When Francis Xavier arrived in Japan, he wrote many letters to his old university friends, including Father Simon Rodriguez — then adviser to the king of Portugal — with the aim of warning the kings of Portugal and Spain that they had no right to invade Japan and thus transform it into yet another European colony.
A few years earlier Portuguese sailors had visited Japan and heard rumors about significant silver deposits in the country. This news made Japan a coveted prey of colonial powers. The reason that Xavier was advocating preventing the Iberian kingdoms, with their powerful armies, from transforming Japan into a new land of conquest was the finding that the indigenous peoples never obtained any kind of material benefit from the occupation of foreign powers.

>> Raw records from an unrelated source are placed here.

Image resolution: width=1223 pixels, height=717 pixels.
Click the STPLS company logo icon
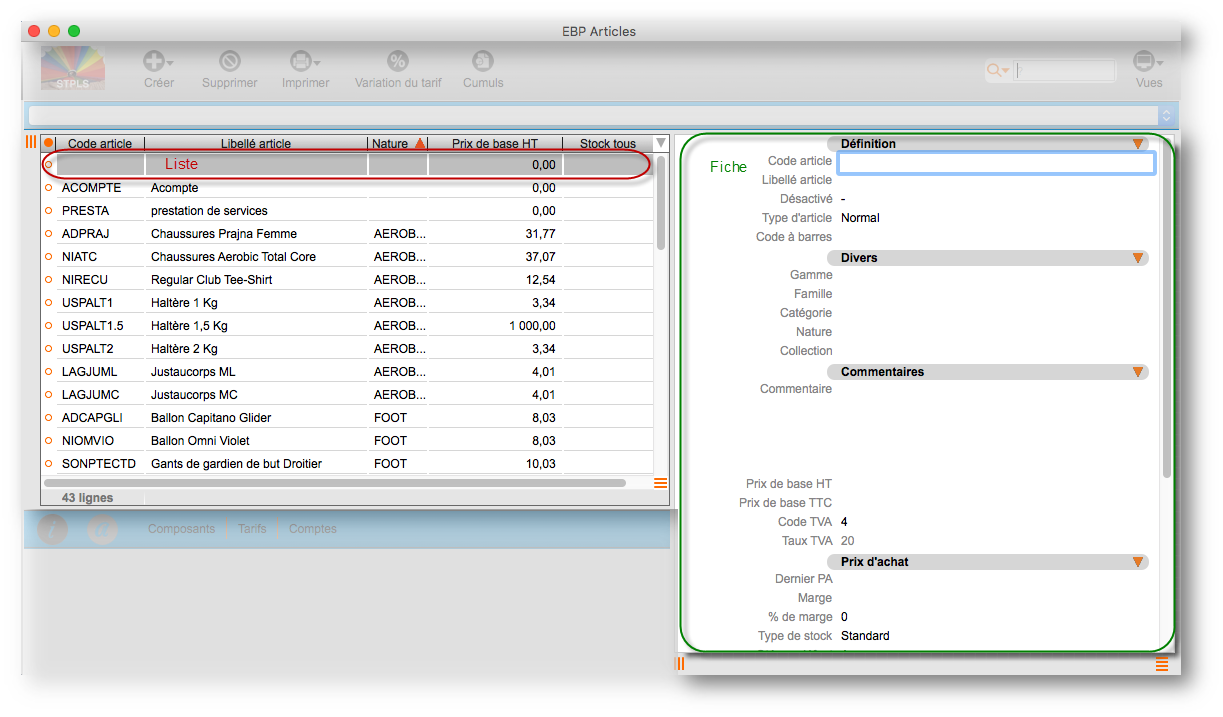point(72,68)
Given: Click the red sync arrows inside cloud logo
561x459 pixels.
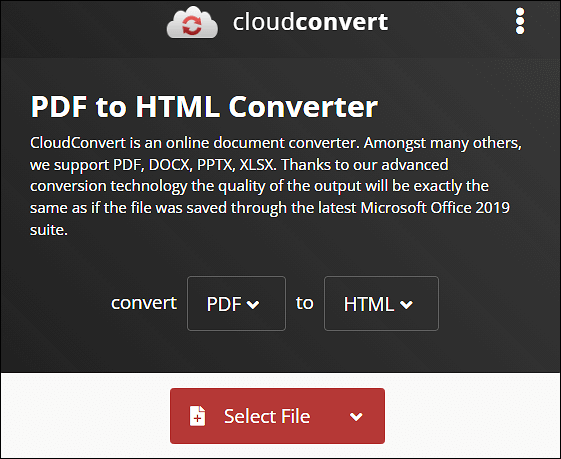Looking at the screenshot, I should pos(192,25).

The Navarrese Catholic missionary didn’t know it yet, but the Japanese did obtain one material benefit from the foreigners. That was firearms. And those firearms were used against Xavier’s own mission.
Tanegashima is an island to the southeast of Kyushu, stretching 60 kilometers from north to south and 20 kilometers from west to east. This is where Westerners and Japanese first met and you can still visit the exact spot today, although not many come, and even fewer make the long walk down the steps to the actual beach.

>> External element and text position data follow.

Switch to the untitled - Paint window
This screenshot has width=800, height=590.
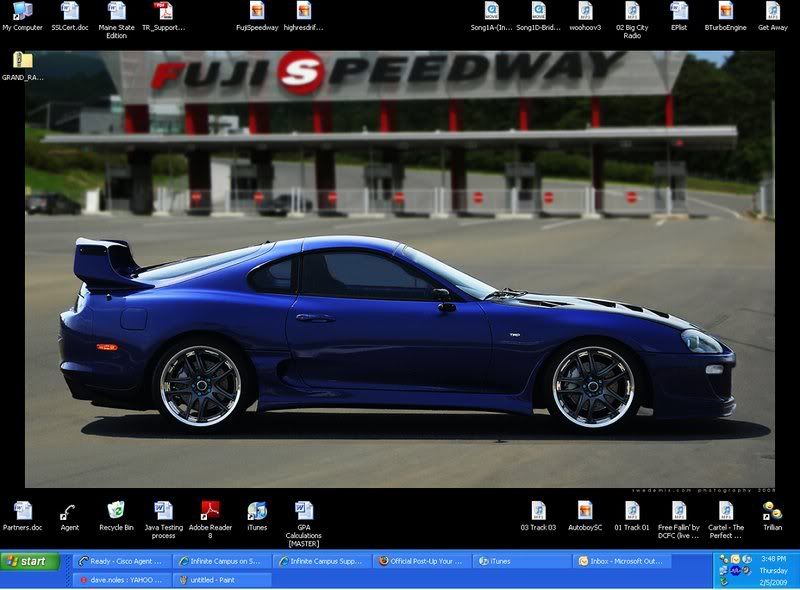221,579
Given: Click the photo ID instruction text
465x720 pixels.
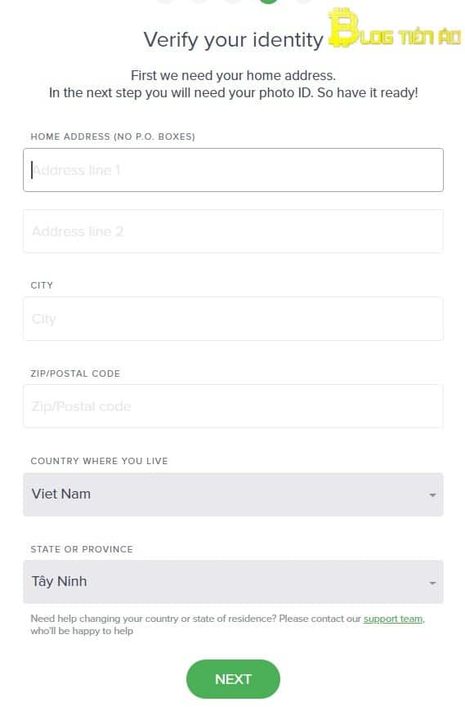Looking at the screenshot, I should click(233, 93).
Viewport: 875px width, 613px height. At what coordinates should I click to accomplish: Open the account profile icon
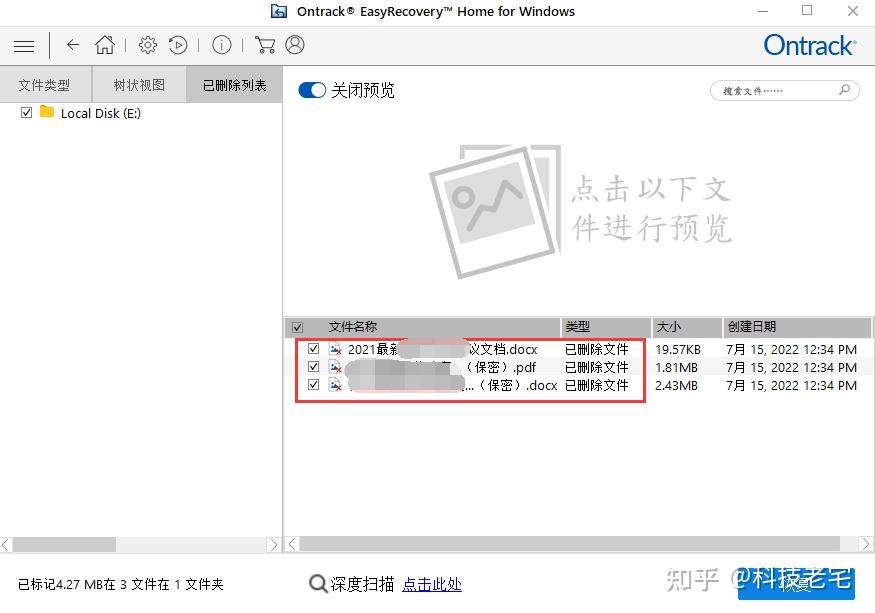tap(293, 45)
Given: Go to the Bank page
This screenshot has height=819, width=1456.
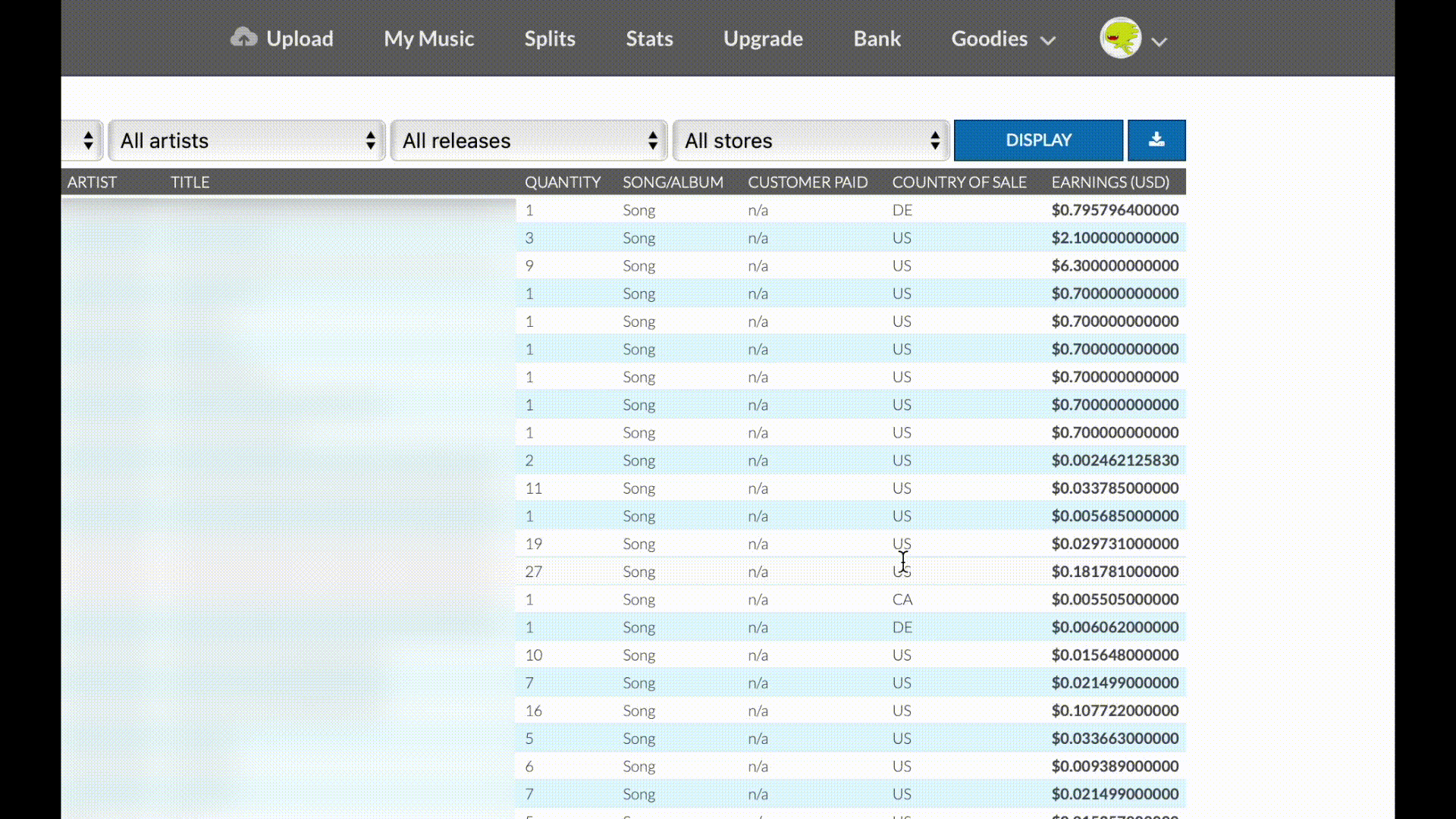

What happened some five centuries ago here was not just a mere encounter between two cultures; it was an exchange of information, specifically technical information that ended up changing the whole Japanese culture.
The Japanese were amazed at the foreigners, but not so much for their strange looks
On Sept. 23, 1543, a Chinese junk approached the Tanegashima shore. The ship was dispersed by a storm to Cape Kadokura, the southernmost tip of the island. It moored in a small cove, Maenohama, where it was spotted by some peasants.
The chief of the village was called to the shore and here he met a Chinese man who was accompanied by two silly-looking fellows, as from then on the Portuguese and other Westerners would be always represented by Japanese artists as having big noses and rough beards.
Here the party started communicating in their only common language — Chinese characters drawn on the sandy beach, which is still the same way of communication in China between different groups speaking mutually incomprehensible dialects. They usually draw the Chinese characters on paper.
And so the Chinese mediator for the Westerners did. And he wrote the words that stand for “southern barbarians,” an epithet the Chinese bestowed on the Europeans when they first met them.
The Japanese were amazed at the foreigners, not so much for their strange looks but because of a loud noise that emanated from a long oblong-shaped instrument they brought with them — an arquebus, a forerunner of the shotgun.
The Japanese immediately copied this instrument, ensuring that not only would their country be inaccessible but also serving as a threat to those very foreigners who first sold it to them, especially when they arrived as missionaries and, as Francis Xavier did, started converting Japanese by the thousands.
The majority of the rebels came from the island of Amakusa, where the Christian faith had deeply taken root
One incident in particular links the legacy of Christianity in Japan and the use of the gun. It is the Shimabara Rebellion, led by a man named Shiro.
Today, the statue of Shiro is the first image we see in the small port of the town of Onike on the island of Amakusa. In addition to the samurai kimono and the katana held in his left hand, Shiro wears a large ruff (always present in Japanese representations of merchants who came from Portugal) and a cross around his neck.
The majority of the rebels came from the island of Amakusa, where the Christian faith had deeply taken root thanks to the conversion of a local daimyo (lord).
The revolt broke out at the end of 1637. It seems that the trigger was the killing of a tax commissioner by a farmer who had witnessed the killing of his family in the barbaric manner in which certain operations were conducted. When taxes could not be collected because the peasants simply did not even have enough to eat, they were punished with torture.
The practice of mino-odori, the dance of the mino, was one of these terrible punishments. The unfortunates were undressed, their hands and feet were tied, they were then surrounded with straw busts and set on fire. The victims due to atrocious suffering threw themselves on the ground trying in vain to put out the fire, thus giving the impression of a macabre dance.
Out of 30,000 rebels, not even one survived
The rebels — a thousand peasants, a quarter of whom were women — led by Shiro headed to Tomioka castle where the daimyo resided. But the attack was repulsed. Overwhelmed by government forces using the newly introduced firearms, the rebels were forced to cross the strait by boat to take refuge within the perimeter of Hara castle on Shimabara island. At this point other peasants joined the rebels, so much so that their numbers reached 30,000.
They resisted until April the following year. The final assault was carried out, followed by three days of massacres. Out of 30,000 rebels, not even one survived. Thousands of severed heads were hoisted on spikes all around the castle as a warning to future rebellions.
In the Christian museum of Amakusa, you can now admire a replica of the banner (the original is in the warehouse and is exhibited only once a year) used by the rebels during the siege of Hara castle. From the unusual square shape of about one meter on each side, it was to symbolize unity and determination but also the unwavering faith of the rebels.
In the end, the rebels were only subdued thanks to the very noisy instrument that two Portuguese merchants brought along naively unaware of the future consequences.